Раздел 2. Искусство versus литература
Глава 1. Два «Художника» К. Малевича: стихотворение и картина
Творчество позднего Малевича отражает важнейшее свойство авангарда «на излете» – присваивать слово, делая его внутренним компонентом изобразительного «текста». Задачей настоящего очерка является описание механизма имплицитной вербальности в живописи позднего авангарда.
Среди различных версий причины заката эпохи авангарда более значимой, нежели часто обсуждаемые социально-политические обстоятельства, представляется версия внутренней исчерпанности феномена. Знаком перехода является новый тип отношения изображения со словом: вербальное покидает область комментария и/или манифеста, проникая в ткань самой изобразительности, т. е. интериоризируясь, в результате чего формируется специфический поставангардный визуальный нарратив. Один из наиболее ярких примеров – творчество позднего К. Малевича, отмеченное переходом от беспредметности супрематизма к экспрессивной фигуративности периода «белых лиц», к автоповторам произведений более раннего периода, крестьянской серии, а также к портретному жанру. В ряду последнего особый интерес представляет проблема имплицированного слова в картине «Художник. Автопортрет» (1933, ГРМ). В поэтическом наследии К. Малевича имеется созданное почти на десятилетие ранее стихотворение «Художник»: авторская датировка (1913) является обычной для позднего Малевича хронологической мистификацией, более вероятную дату предлагает А. С. Шатских: 1920–1922 годы [Малевич 2000: 167]. Сравнительный анализ глубинного «мэсседжа» автопортрета и семантической структуры названного стихотворения представляется продуктивным для выявления внутренней вербальности как данного изображения, так и визуального повествования рубежной эпохи в целом.
Картина «Художник.

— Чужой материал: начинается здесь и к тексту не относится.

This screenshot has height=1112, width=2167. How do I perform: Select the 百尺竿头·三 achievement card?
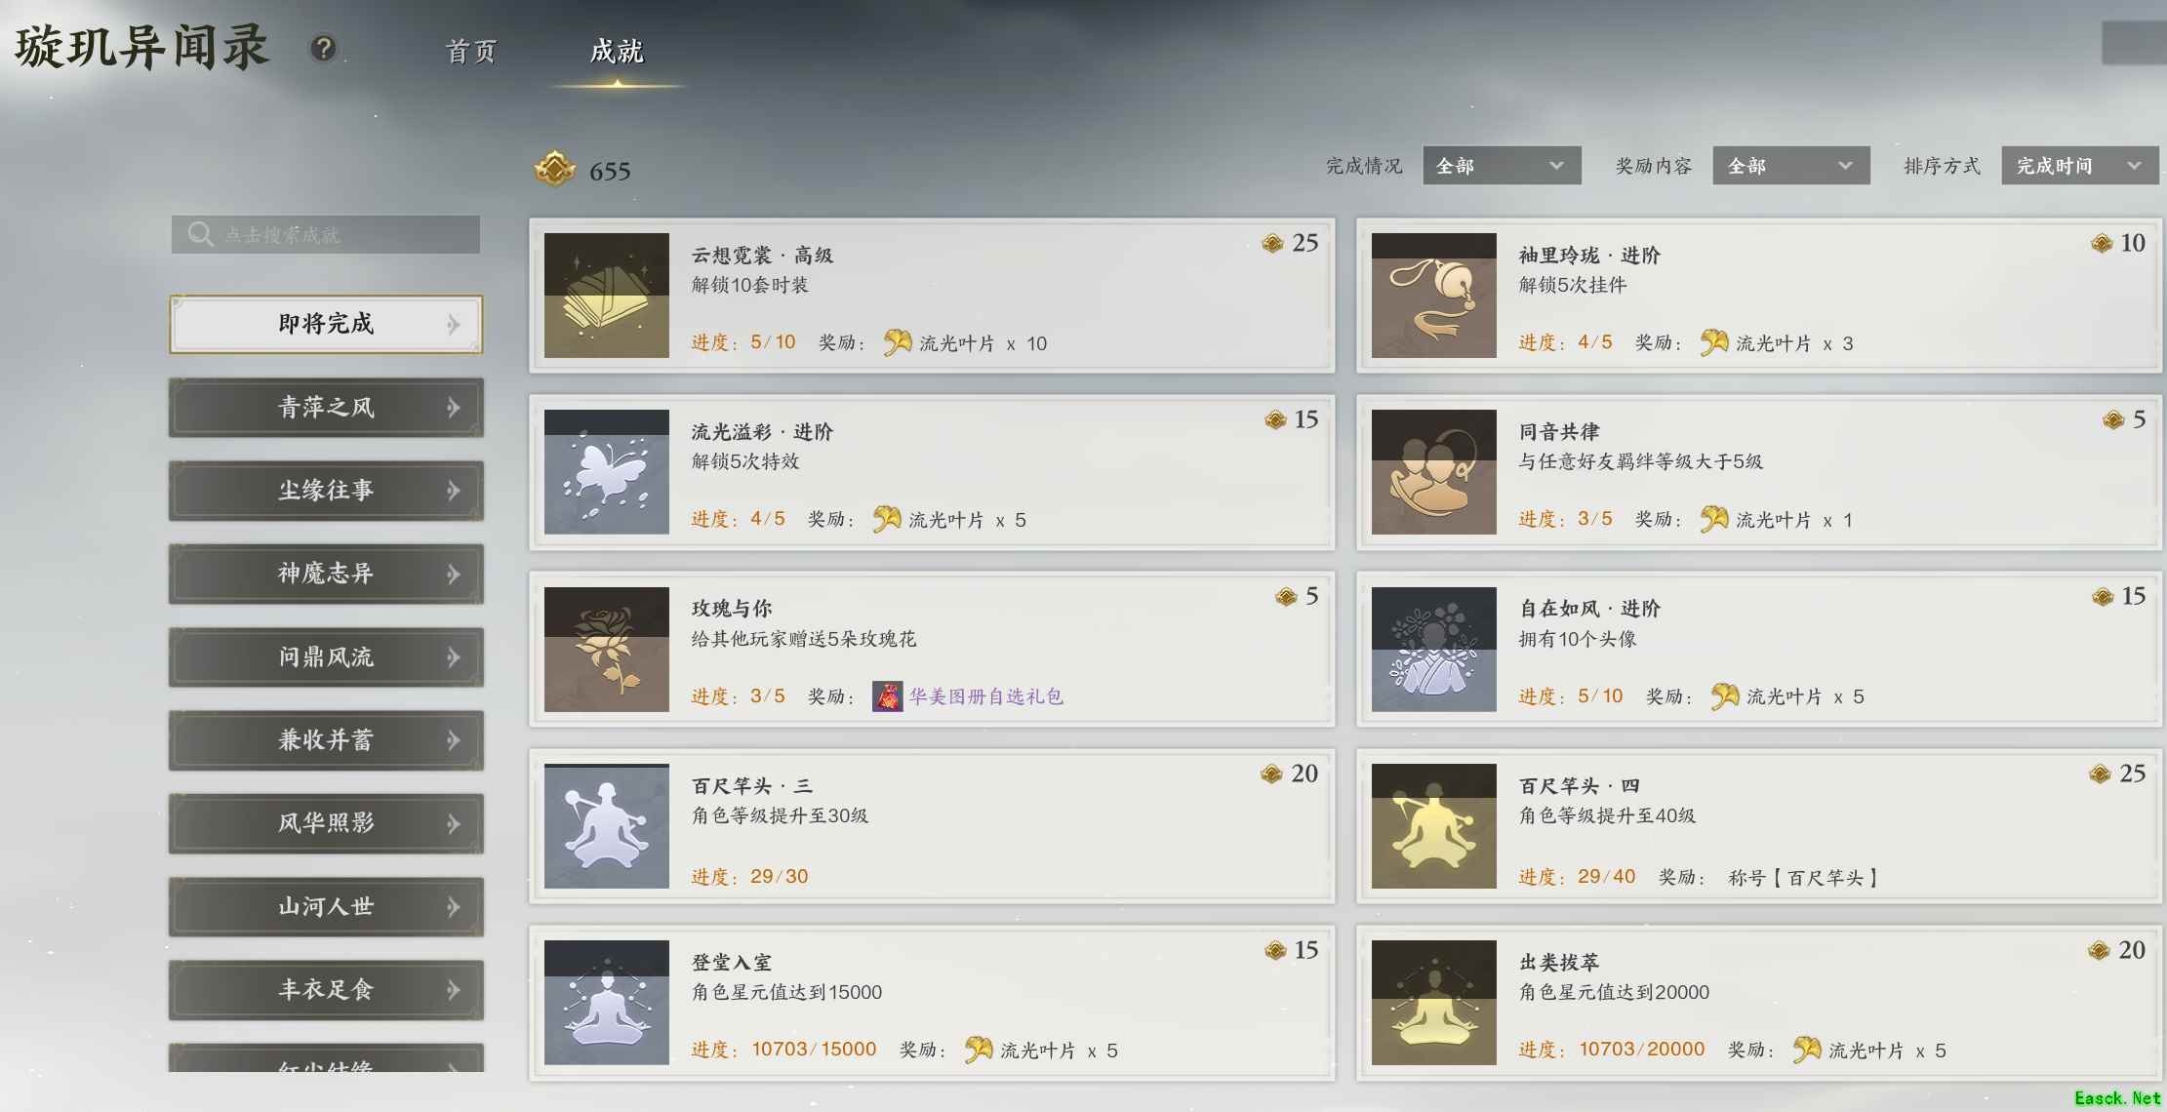pyautogui.click(x=932, y=826)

Автопортрет» 1933 года написана в тот период, когда Малевич отошел от собственно живописи супрематизма, а затем и пространственных архитектонов, и перешел к предметной фигурации [илл. 48]. Художник представил себя на полотне с сохранением портретного сходства, однако в «маскарадном» обличии – в типологически обобщенном костюме живописца итальянского Возрождения. Погрудное изображение с головой, развернутой в трехчетвертном развороте, и исполненный патетики жест правой руки обладают выраженной семантико-стилистической гетерогенностью. Зоны традиционного для истории европейского искусства, начиная с эпохи Высокого Возрождения, миметического живописного стиля – «натурных» лица, рук и одежды, смешанного колорита и трехмерной глубины «кадра» – противостоят зонам, хранящим память о недавнем супрематическом эксперименте. О последнем сигнализирует открытый цвет (красный берет, красная с белым рубашка, черный верх камзола, красные полоски на рукавах) и акцентированная двухмерность, условность изображения. Композиция построена по законам классической архитектоники и пронизана строгим ритмом: зрительно утяжеленная и отмеченная вертикалью-колонной нижняя часть противопоставлена облегченной горизонтали верхней части (классический принцип дорического ордера), что в сочетании с точкой зрения снизу вверх придает изображению подчеркнутую монументальность. Хотя фон отсутствует, композиция принадлежит к типу построений с низким горизонтом, повышающих статус представленного персонажа/события и тем самым задающих героическую интонацию. Можно согласиться с американской исследовательницей А. Кацнельсон, которая в своем рассмотрении «Автопортрета» Малевича указывает на иносказательный пласт смысла – тему вождя, которую автор намеревался скрыть от цензуры [Katsnelson 2006]. Аналогичный тип композиции мы встречаем в поздней крестьянской серии художника – в полных трагической экспрессии бородатых персонажах на фоне удаленного пейзажа.